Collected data
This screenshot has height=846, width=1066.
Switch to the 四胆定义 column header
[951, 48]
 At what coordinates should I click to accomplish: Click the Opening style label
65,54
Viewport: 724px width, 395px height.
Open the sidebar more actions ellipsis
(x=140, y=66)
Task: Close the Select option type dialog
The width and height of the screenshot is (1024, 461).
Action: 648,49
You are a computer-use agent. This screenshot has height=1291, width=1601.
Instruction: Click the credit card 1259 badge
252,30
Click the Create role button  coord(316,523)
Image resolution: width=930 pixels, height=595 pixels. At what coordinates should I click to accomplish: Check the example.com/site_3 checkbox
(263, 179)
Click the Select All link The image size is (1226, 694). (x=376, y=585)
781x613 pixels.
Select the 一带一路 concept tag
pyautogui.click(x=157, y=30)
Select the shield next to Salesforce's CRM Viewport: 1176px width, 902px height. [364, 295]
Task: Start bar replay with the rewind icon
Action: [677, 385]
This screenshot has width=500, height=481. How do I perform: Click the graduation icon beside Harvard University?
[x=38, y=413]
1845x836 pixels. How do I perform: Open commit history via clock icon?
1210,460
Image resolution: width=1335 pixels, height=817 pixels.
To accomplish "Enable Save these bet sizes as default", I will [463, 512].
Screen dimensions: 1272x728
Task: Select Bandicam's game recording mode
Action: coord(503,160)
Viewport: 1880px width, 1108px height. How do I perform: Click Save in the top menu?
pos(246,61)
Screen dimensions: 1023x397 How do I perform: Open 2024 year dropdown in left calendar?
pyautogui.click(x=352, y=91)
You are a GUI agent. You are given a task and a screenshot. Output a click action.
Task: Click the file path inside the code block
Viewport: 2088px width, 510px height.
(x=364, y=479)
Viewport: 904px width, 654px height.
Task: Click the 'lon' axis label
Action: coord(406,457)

**Try it**: Copy each line in the data that holds the word "agent".

**Completed task**:
You are a computer-use agent. This screenshot has height=1291, width=1601.
You are a GUI agent. You are given a task and a screenshot. Output a click action.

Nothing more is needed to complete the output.